*** Opening Exercise material ***

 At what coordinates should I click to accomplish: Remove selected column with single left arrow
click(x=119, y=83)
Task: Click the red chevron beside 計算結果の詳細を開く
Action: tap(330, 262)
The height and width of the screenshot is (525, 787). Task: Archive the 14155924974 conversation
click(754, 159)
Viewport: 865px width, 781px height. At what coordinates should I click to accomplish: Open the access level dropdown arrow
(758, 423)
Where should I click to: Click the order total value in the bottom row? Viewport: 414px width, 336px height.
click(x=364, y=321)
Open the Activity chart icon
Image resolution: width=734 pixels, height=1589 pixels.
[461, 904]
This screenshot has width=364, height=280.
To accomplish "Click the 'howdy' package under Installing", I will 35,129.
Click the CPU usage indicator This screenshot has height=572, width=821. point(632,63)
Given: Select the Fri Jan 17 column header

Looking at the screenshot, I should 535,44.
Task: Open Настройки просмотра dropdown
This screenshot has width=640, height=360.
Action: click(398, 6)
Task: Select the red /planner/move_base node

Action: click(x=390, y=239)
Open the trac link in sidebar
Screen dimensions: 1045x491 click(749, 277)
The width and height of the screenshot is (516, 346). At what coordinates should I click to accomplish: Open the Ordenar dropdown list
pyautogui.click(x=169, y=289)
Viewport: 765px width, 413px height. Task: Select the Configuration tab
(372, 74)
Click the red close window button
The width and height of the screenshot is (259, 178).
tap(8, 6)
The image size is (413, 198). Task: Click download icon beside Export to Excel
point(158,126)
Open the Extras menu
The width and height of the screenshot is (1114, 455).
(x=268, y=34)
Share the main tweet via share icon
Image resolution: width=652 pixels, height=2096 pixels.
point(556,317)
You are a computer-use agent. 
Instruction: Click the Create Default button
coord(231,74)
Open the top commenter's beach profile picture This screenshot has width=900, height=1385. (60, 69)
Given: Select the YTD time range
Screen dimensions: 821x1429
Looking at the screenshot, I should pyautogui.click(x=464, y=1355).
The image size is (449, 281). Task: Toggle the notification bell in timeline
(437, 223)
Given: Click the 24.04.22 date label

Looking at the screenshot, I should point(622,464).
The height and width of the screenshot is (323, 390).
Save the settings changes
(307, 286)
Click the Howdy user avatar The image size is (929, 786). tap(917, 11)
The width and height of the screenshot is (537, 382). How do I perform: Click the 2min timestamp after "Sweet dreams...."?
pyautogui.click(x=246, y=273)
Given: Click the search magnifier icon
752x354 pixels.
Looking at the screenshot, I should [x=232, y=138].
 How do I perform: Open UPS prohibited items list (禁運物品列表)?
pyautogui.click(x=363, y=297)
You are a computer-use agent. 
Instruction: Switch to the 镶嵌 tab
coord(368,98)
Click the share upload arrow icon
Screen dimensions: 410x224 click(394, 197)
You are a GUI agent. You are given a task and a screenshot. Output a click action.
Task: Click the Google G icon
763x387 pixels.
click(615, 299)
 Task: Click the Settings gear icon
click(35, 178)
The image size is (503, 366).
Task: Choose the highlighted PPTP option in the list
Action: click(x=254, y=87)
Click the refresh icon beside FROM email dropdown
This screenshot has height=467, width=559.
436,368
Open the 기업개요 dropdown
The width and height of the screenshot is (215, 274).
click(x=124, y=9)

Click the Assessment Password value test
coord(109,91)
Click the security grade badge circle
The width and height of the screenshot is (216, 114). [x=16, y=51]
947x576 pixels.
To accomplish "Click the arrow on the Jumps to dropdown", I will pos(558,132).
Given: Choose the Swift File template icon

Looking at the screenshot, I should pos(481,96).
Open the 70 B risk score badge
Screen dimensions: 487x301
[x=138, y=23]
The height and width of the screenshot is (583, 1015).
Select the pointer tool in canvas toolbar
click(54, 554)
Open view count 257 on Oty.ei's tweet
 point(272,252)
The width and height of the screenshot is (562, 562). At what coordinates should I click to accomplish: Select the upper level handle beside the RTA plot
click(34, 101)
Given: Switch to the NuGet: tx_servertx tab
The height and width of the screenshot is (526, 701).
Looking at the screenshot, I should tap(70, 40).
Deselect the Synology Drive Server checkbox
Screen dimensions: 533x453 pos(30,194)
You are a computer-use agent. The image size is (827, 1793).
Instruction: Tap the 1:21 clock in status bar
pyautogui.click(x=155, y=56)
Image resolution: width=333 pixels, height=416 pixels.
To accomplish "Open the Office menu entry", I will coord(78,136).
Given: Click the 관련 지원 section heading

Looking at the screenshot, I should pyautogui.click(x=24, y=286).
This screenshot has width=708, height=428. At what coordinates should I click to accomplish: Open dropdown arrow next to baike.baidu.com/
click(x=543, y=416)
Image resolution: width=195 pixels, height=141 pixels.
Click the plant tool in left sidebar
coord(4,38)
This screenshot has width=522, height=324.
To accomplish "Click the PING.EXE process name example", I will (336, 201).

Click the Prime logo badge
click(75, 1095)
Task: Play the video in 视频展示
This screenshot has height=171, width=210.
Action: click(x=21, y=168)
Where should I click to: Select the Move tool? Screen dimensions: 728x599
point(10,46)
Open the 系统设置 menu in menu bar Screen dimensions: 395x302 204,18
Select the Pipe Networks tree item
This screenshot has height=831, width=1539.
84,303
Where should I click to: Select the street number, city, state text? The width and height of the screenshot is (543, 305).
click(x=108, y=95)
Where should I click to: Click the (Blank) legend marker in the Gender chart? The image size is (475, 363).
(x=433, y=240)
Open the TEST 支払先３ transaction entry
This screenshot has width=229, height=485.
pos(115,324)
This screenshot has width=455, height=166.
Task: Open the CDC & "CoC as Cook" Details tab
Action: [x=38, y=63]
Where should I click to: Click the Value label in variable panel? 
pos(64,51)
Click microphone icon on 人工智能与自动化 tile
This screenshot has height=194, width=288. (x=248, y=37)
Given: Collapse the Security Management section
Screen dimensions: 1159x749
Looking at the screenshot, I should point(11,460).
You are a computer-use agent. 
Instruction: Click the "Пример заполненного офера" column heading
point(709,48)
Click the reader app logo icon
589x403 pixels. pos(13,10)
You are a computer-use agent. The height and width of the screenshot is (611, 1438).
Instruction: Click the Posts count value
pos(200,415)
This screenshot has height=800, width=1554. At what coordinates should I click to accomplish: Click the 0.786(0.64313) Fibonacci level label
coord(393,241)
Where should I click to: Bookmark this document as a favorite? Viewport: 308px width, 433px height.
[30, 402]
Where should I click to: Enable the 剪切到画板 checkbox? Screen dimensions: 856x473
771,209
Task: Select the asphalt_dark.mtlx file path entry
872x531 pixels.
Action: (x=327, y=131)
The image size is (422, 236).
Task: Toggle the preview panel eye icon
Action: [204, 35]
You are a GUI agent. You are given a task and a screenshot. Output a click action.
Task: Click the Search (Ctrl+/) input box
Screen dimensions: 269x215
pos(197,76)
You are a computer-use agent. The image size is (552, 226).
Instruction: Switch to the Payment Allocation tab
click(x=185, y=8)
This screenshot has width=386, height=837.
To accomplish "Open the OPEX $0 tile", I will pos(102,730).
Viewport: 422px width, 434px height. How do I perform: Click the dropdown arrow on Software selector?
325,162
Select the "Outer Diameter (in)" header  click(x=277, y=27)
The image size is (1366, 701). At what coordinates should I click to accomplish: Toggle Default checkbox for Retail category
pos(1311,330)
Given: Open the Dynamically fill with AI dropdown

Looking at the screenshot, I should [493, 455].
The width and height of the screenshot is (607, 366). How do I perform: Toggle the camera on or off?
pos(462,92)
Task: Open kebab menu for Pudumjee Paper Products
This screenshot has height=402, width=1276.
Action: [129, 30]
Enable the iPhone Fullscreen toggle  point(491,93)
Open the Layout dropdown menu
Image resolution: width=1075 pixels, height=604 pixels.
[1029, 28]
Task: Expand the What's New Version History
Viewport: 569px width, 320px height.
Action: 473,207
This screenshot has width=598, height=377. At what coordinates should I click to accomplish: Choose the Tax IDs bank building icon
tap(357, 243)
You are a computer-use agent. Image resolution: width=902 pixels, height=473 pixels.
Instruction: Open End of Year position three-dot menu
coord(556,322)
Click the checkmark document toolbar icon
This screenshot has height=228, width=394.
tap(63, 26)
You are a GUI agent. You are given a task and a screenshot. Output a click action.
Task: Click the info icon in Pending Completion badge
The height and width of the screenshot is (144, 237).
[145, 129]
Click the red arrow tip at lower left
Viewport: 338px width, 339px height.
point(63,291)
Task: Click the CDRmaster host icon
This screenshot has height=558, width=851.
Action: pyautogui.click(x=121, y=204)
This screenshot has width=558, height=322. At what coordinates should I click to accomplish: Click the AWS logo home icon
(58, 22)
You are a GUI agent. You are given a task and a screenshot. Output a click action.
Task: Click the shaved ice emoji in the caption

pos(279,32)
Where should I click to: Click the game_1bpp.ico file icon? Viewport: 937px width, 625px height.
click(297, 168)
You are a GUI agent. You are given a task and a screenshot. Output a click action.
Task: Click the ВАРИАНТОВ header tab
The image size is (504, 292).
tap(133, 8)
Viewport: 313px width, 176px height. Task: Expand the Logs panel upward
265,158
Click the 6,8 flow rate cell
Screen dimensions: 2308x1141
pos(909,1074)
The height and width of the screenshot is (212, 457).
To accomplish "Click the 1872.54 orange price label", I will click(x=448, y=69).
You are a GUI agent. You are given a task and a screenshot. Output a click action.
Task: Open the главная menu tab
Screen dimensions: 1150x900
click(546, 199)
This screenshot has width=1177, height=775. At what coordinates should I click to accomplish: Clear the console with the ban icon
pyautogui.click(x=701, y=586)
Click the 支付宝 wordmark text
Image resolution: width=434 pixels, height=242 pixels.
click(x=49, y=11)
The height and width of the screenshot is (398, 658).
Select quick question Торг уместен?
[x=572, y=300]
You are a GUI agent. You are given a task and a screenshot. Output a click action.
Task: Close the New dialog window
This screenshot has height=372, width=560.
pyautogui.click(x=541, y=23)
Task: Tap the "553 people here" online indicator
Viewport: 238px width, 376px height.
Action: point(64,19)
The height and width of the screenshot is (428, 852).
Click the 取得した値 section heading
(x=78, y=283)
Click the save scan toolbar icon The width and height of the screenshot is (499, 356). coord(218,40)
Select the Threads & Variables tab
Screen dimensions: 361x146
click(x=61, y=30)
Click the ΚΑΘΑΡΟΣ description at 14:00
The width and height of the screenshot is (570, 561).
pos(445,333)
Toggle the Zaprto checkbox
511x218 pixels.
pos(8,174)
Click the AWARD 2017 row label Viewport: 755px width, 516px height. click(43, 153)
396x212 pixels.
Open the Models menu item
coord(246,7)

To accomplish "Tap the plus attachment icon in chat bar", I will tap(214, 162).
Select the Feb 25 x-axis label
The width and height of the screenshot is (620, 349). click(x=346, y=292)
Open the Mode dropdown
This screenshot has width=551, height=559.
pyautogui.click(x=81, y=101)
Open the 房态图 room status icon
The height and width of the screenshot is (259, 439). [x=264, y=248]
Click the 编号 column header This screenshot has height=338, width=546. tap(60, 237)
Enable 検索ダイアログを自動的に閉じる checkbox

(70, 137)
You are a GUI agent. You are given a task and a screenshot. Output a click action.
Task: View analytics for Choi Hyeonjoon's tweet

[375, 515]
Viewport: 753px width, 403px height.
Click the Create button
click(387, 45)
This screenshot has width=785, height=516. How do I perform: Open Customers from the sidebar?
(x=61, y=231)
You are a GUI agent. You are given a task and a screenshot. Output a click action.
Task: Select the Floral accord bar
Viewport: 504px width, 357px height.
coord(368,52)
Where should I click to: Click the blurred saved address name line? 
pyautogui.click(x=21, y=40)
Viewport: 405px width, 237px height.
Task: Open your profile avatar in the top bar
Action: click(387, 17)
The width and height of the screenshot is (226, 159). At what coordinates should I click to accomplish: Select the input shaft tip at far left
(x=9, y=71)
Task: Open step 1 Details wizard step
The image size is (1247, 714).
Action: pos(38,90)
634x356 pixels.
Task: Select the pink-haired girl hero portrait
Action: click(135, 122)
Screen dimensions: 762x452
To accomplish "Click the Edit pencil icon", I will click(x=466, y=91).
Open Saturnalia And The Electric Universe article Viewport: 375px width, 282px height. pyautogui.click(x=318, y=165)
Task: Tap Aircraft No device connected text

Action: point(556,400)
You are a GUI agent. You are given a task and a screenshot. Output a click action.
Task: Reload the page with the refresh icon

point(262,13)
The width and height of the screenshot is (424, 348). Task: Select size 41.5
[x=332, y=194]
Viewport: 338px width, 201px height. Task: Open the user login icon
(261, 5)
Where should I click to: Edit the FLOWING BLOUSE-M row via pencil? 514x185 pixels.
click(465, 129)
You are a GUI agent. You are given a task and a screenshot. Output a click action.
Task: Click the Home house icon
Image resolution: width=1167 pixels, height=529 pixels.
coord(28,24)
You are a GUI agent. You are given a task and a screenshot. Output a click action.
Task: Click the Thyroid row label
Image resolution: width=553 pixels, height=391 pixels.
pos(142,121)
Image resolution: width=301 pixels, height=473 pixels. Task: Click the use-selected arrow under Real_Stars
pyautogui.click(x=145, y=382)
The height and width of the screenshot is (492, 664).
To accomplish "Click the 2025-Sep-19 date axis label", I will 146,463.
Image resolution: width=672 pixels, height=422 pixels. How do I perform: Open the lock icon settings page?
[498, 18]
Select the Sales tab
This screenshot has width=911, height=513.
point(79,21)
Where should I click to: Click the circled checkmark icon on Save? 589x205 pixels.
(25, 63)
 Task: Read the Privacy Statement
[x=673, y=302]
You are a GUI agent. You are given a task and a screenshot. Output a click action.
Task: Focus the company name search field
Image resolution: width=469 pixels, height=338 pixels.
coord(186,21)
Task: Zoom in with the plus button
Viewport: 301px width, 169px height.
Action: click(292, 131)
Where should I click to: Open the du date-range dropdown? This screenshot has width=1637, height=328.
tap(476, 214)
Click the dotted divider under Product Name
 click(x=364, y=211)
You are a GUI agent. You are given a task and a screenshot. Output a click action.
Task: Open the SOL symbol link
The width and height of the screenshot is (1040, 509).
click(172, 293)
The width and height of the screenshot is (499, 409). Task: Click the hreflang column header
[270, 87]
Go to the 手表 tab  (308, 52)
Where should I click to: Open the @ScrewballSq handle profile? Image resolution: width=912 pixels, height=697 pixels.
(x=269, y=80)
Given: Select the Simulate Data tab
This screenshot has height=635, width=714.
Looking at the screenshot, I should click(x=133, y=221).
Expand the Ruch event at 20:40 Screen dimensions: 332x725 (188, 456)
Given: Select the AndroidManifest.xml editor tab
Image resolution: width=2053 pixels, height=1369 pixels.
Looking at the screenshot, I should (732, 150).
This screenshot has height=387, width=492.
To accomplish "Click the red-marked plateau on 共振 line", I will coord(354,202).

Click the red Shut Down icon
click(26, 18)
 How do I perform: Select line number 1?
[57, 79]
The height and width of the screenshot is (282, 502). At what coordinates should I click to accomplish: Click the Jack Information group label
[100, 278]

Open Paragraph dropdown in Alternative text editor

*** Closing Exercise material ***

Activity: Filter the entries and keep only the lines holding "computer".

Expected answer:
You are a computer-use agent. 
You are a computer-use agent. 
You are a computer-use agent. The image size is (827, 1793).
You are a computer-use agent. 
You are a computer-use agent. The height and width of the screenshot is (611, 1438).
You are a computer-use agent. The image size is (552, 226).
You are a computer-use agent. Image resolution: width=902 pixels, height=473 pixels.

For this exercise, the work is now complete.